Even as majority of the countries approved an “Internet treaty” last week in Dubai, the Philippines chose not to sign the agreement due to a “confluence of factors”, one of which is its possible adverse effect to the local BPO sector.

This is according to Information and Communications Technology Office (ICTO) executive director Louis Casambre, who led the Philippine delegation to the World Conference on International Telecommunications organized by the International Telecommunications Union (ITU). The ITU is an agency under the United Nations in charge of the ICT industry.

Delegates attend the World Conference on International Telecommunications in Dubai last week. Credit: ITU

About 2,000 delegates attended the event, which was held by the ITU to renegotiate the International Telecommunication Regulations (ITRs), the global treaty forged in 1988 that governs the global interconnection and interoperability of ICT services.

In an interview, Casambre the Philippines voted against the treaty because a provision on “non-discriminatory access of countries to each other’s networks” could compromise the security and stability of BPO firms operating in the country.

By voting against it, the Philippines will not covered by the new pact. Thus, the 1988 ITR will remain effective in so far as Internet regulations are concerned.

The government official said that while the Internet treaty was indeed approved by majority of the members of the ITU, the biggest trading partners of the Philippines such as the US, the United Kingdom, and Japan did not also accede to the accord.

Other countries that did not sign the treaty were Canada, Sweden, Poland, Estonia, New Zealand, Kenya, Australia, the Netherlands, Denmark, Norway, Latvia, Lithuania, and Serbia.

He said the only problem that can be foreseen with the development is in the Asean, where all the members, except for the Philippines, voted to adopt the treaty.

“But, we have our own internal cooperation agreements with them (Asean nations),” Casambre said.

At the Dubai event, the Philippine contingent, in a position paper drafted by Casambre and read by National Telecommunications Commission (NTC) director Edgardo Cabarios said the treay “is significantly dissimilar to [the Philippine] position on several key principles.”

“…[W]e must at this point reserve the right to further consult with our stakeholders before we decide whether or not to sign this Treaty,” the delegation stated.

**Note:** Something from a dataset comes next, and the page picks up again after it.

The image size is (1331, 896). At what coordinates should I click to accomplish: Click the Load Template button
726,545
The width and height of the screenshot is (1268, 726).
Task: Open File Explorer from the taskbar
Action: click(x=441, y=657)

The ITU, for its part, said the treaty “sets out general principles for ensuring the free flow of information around the world. New provisions in the text place special emphasis on future efforts to assist developing countries, on promoting accessibility to persons with disabilities, and on asserting all people’s right to freedom of expression over ICT networks.”

“Other pioneering new provisions include a resolution to create a single, globally harmonized number for access to emergency services, new text mandating greater transparency in the prices set for mobile roaming, and new provisions to improve the energy efficiency of ICT networks and help combat e-waste,” it added.

Issues that provoked considerable debate at the conference included network security, unsolicited bulk content such as spam email, the definition of entities providing services under the terms of the treaty, and whether or not to include language on freedom of expression in the preamble text of the treaty.

The treaty was passed after the chairman of the conference, Mohamed Nasser Al Ghanim of the United Arab emirates, broke a seeming deadlock on Thursday after discussions late into the night on Wednesday, Dec. 12, failed to make headway on the few remaining sticking points.

Coming back to the meeting on Thursday evening after a tense start to negotiations earlier that day, Al Ghanim presented a new “consolidated package” containing all agreed compromise texts that had been negotiated section by section over the past two weeks.